Covenant Not to Compete 101December 1, 2009
A previously terminated sales manager subject to a three-year noncompete restriction begins to call on the old employer’s key customers for his new employer—a competitor in the same industry—and lures major customers a with lower bids.
A former employee discloses to a new employer information about his former employer such as:
• Efficiency factors gained from component experience;
• Nonstandard coefficient of friction used in system design;
• Contents of three pending patent applications; or
• Product costing and pricing information.
What can the former employer do in these situations to stop actions of the former employee and/or to seek damages? Legal lawsuit remedies range from injunctions to cease behavior to civil damages and attorney’s fees (against the former-employee and/or potentially against the new employer).
Where do you start? Hire a lawyer with experience in enforcing or defending noncompete clauses and have the lawyer review the employment agreement.
The Rules of Law on Noncompetition Agreements
1) A covenant not to compete is valid if it is reasonable in view of all circumstances of the particular case, and is a question of law.
2) A covenant not to compete should be no greater in scope than is necessary to protect the business or goodwill of the employer. If the scope of a particular provision is broader than necessary, courts have discretion to rewrite the contract to make it more reasonable.
3) There must be legal consideration exchanged for the agreement to be enforceable. As a general rule, legal consideration exists where the employee enters into a noncompete agreement when he is first hired. Covenants entered into after the beginning of employment require independent consideration beyond continued employment.
4) Protectable employer interests include:
• Goodwill associated with the relationship between the business’ customers and the departing employee;
• Confidential and proprietary information and trade secrets; and
• Customer hold aspect of goodwill may or may not be a protectable interest, it depends on the facts. In evaluating whether customer hold is a protectable interest in any given case, consider the quality and quantity of contact between employee and customers and the extent to which the employee-customer relationship will actually influence a customer’s purchase decision. Ultimately, the question is whether personal relations between employee and the employer’s customer are “such as to enable the employee to control, in whole or in part, the business of such customers as a personal asset.” Arthur Murray Dance Studios, 105 N.E.2d at 706.

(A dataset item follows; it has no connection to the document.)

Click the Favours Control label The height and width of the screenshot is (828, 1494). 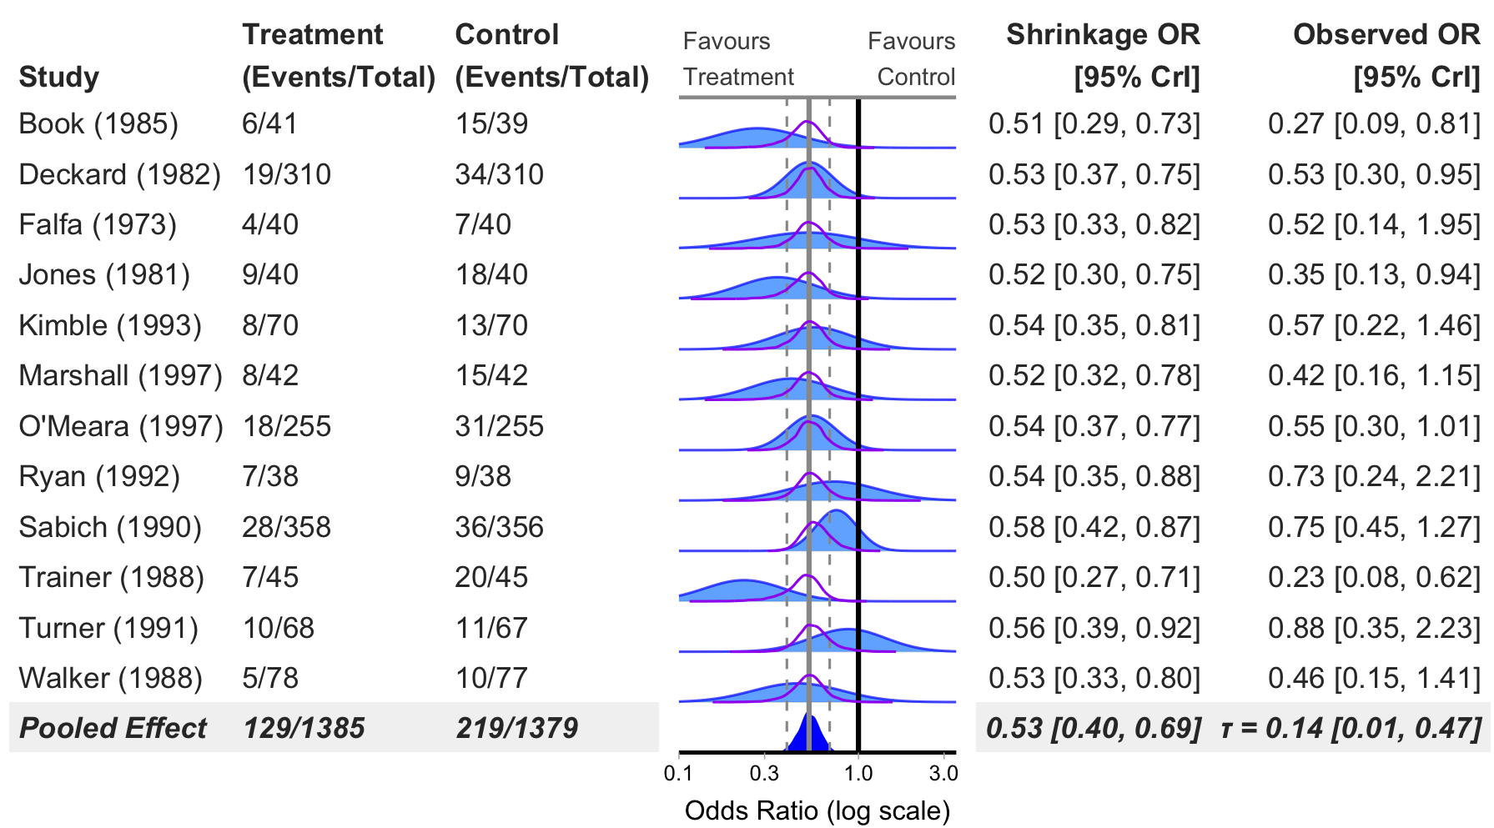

What are Nonprotectable Interests?
While defection of a key employee to a competitor will usually result in a loss of business for the employer and/or advantage to the competitor, it is not als actionable. Prevention of ordinary (as opposed to unfair) competition is not a legitimate protectable interest. An employer cannot restrict activity of an employee based upon his or her training, skill or course of work for the employer. Courts will scrutinize the objective of an employer seeking to enforce a restrictive covenant and reject attempts to stifle ordinary competition, retain or punish an employee. Arthur Murray case in Ohio, 150 N.E.2d at 700-01.
An employer does not normally have a proprietary interest in its at-will employees or in their skills. Post-employment action by one employee to solicit other employees is actionable only when it is done for a wrongful purpose, such as to destroy the business, to misappropriate the employer’s trade secrets or to induce breach of a covenant not to compete. Schmersahl, Treloar & Co, v. McHugh, 28 S.W.3d 345 (Mo. App. 2000).